Recycelte Mythen und KI-Tropen: Wie gefälschte Katzenmassaker Ceuta übernahmen

Während der Druck an der Grenze in der spanischen Enklave zunimmt, verlassen sich Internet-Agitatoren auf importierte Rhetorik und gefälschte Bilder anstelle von Fakten.

Recycled Myths and AI Tropes: How Fake Feline Massacres Took Over Ceuta

Politische Rhetorik verbreitet sich schnell, wenn sie von Absurdität statt von Substanz genährt wird. Als Ende Juli 70.000 Menschen die Grenze von Marokko in die spanische Enklave Ceuta überquerten und zwischen 2.000 und 5.000 Migranten im Gebiet verblieben, war die Bühne für drängende Debatten über Grenzmanagement bereitet. Stattdessen lieferten die sozialen Medien ein bizarres Echo amerikanischer politischer Tropen.

Am 20. August erklärte der französische Donald-Trump-Unterstützer Nicolas Conquer auf X, dass Migranten in Ceuta Katzen essen würden – eine direkte Anspielung auf Behauptungen, die während des US-Präsidentschaftswahlkampfs 2024 bezüglich haitianischer Einwanderer aufkamen.

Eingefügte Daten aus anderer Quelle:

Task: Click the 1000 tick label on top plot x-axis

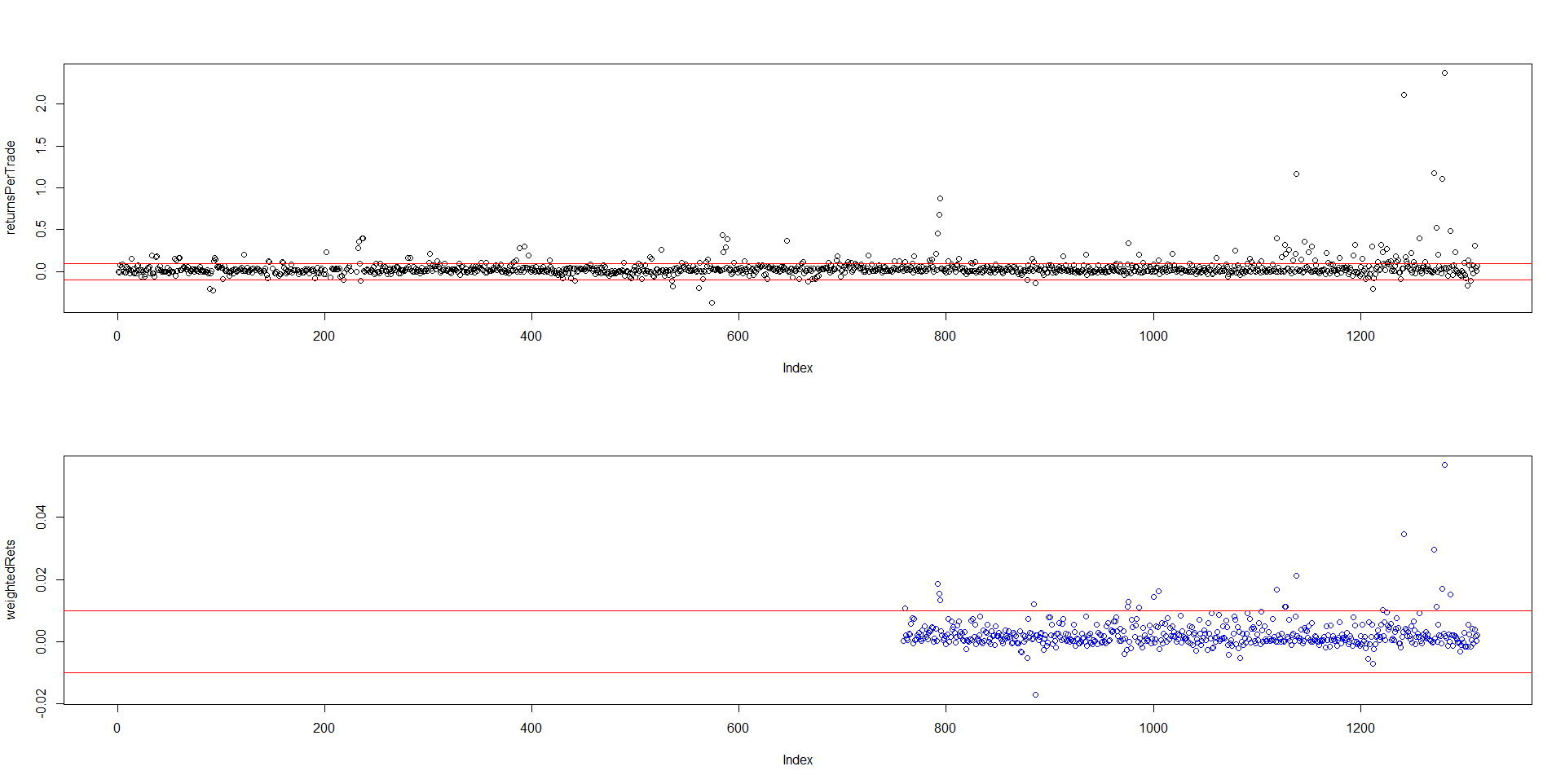Action: click(x=1153, y=337)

Die spanische konservative Seite La Gaceta hatte bereits am 19. August einen Artikel veröffentlicht, in dem ein Massaker an Katzen, Tauben und Möwen nach der Invasion behauptet wurde. Er zeigte ein Foto eines toten weißen Kätzchens neben einem Müllcontainer. Lokale Medien wie Ceuta Ahora und La Verdad de Ceuta verbreiteten schnell ähnliche Bilder.

Die Panik brach unter grundlegender Überprüfung zusammen. Die Faktenprüfungsgruppe Maldita stellte fest, dass keines der Fotos aus Ceuta stammte. Das tote weiße Kätzchen wurde ein Jahr zuvor auf den Kanarischen Inseln fotografiert, während die anderswo abgebildete orange-weiße Katze im Oktober 2025 in Balaguer, Katalonien, aufgenommen wurde. Unbeirrt ersetzte La Gaceta ihr Hauptfoto durch Bilder einer toten Taube, wobei der Autor behauptete, hungrige Migranten würden Vögel verschlingen, jedoch ohne unterstützende Beweise oder Quellenangaben.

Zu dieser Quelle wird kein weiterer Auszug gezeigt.